While there’s limited data specific to the cleaning industry, existing research paints a clear picture: it’s not just possible, it’s biologically plausible.
ISSA senior director Dr Gavin Macgregor-Skinner says studies show that workers who handle waste, especially during collection and sorting, are exposed to a wide variety of bacteria and fungi. “Some microbes are linked to respiratory conditions like hypersensitivity pneumonitis, while others can trigger gastrointestinal infections,” he says. Cardboard sorting in particular, a common task in commercial cleaning, is considered high-risk due to its porous nature, which traps and transfers germs easily.
Germs don’t just sit on surfaces. They can spread by touch, drift through the air during bin emptying or be picked up from the floor. Contaminated work clothes, shoes and even exposed skin can carry those germs from one job site to the next or right through the front door at home.
“Microbes don’t just sit on surfaces, they move through the environment and attach to materials, including fabric. If the fabric is electrostatic, it can actually attract airborne microbes, making contamination more likely,” Litmus technical and managing director Claire Bird, PhD says. “Many researchers use electrostatic fabric to collect samples of mould and bacteria from the air. The risk to a person depends on how harmful the microbe is, how much of it there is and what they do next – especially how they handle their clothing.”
Though germs typically survive longer on hard, non-porous surfaces, they can still persist for days, even months, on textiles. “Staphylococcus aureus and E. coli can survive on cotton for 21 days. Clostridium difficile, a bacteria responsible for severe diarrhoea, has been shown to last up to five months on dry surfaces. Even SARS-CoV-2 – the virus behind COVID-19 – can live on cloth for two days. Meanwhile, poliovirus has been recorded to survive for up to 140 days on wool,” Macgregor-Skinner warns.
“Microbes behave much like asbestos fibres. They lodge in fabric, can become airborne when disturbed and may be inhaled or transferred by touch. That’s why it’s critical to remove contaminated clothing before taking off your respirator,” Bird adds.

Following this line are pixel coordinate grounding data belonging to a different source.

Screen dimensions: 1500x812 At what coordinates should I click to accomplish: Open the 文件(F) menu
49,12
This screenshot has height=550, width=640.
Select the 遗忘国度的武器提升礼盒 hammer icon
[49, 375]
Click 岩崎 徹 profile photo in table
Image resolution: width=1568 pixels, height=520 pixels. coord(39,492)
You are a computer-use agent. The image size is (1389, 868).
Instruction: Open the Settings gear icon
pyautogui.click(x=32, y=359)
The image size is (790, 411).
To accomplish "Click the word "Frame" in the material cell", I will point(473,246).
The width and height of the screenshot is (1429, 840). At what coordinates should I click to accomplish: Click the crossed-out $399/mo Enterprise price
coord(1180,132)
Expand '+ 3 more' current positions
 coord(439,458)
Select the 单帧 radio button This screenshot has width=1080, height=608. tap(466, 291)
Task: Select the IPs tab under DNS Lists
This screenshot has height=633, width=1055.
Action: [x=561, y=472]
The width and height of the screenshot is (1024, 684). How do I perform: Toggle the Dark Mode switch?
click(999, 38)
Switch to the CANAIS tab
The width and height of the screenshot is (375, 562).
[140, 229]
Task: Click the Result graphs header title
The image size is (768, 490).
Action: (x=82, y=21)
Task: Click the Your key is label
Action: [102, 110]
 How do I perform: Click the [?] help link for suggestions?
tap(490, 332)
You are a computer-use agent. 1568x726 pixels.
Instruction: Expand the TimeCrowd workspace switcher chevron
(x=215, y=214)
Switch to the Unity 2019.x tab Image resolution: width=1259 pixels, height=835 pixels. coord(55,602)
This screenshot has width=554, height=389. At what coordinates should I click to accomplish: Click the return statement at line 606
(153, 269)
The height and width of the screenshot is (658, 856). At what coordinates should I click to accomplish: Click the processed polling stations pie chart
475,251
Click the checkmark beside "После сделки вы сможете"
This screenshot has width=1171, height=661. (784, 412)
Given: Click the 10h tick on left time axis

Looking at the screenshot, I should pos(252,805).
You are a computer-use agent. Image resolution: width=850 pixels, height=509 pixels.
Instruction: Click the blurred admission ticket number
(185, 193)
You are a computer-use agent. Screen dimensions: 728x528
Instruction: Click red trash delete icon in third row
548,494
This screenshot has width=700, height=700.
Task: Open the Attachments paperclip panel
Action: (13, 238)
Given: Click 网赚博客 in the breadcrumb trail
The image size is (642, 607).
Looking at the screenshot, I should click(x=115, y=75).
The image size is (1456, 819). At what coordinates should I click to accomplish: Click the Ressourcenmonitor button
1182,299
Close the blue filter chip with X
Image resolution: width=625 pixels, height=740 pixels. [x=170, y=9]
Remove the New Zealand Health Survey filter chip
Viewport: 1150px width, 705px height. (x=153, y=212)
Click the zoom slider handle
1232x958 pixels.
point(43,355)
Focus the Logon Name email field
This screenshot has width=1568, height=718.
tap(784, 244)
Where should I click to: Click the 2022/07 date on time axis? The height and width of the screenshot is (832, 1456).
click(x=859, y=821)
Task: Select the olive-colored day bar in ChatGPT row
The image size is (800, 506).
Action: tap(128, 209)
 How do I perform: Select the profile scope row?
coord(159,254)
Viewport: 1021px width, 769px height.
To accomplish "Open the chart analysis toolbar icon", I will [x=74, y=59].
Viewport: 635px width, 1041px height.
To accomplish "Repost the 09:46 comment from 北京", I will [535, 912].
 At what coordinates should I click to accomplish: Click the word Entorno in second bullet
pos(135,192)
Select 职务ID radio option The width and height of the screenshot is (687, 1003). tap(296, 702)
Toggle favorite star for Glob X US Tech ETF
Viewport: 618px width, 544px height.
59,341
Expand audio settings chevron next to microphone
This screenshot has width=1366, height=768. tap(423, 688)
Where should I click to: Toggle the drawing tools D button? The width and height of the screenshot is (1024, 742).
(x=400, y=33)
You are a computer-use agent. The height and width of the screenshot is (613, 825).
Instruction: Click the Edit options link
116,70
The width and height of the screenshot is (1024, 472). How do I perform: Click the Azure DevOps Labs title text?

Contaminated uniforms the industry’s quietest hygiene risk
These findings mirror what’s been documented in healthcare. Hospital uniforms have tested positive for high levels of bacteria, including antibiotic-resistant strains. In one study, 70 percent of nurse uniforms were contaminated with Staphylococcus aureus after a single shift. Similar studies in waste management have revealed hundreds of bacterial and fungal species on workers’ clothing after completing their duties.
In high-risk settings like healthcare or waste handling, even the way workers move matters. “The more you disturb contaminated clothing, the more likely microbes will resuspend into the air where they can be inhaled. If you stay still and avoid touching your uniform, the risk is much lower,” says Bird.
While there’s a lack of direct studies on cleaning industry uniforms, there’s enough crossover from healthcare, farming and industrial sectors to raise concern. Allergens like pet dander and pollen are known to be carried from place to place via clothing. In farming households, fungal spores have been found in concentrations up to 1000 times higher than in non-farming homes – another clear indicator of clothing as a transmission pathway.
“Wearing disposable coveralls and shoe covers is far better than trying to decontaminate your clothing later. Prevention is the best defence when it comes to protecting your household,” Bird advises.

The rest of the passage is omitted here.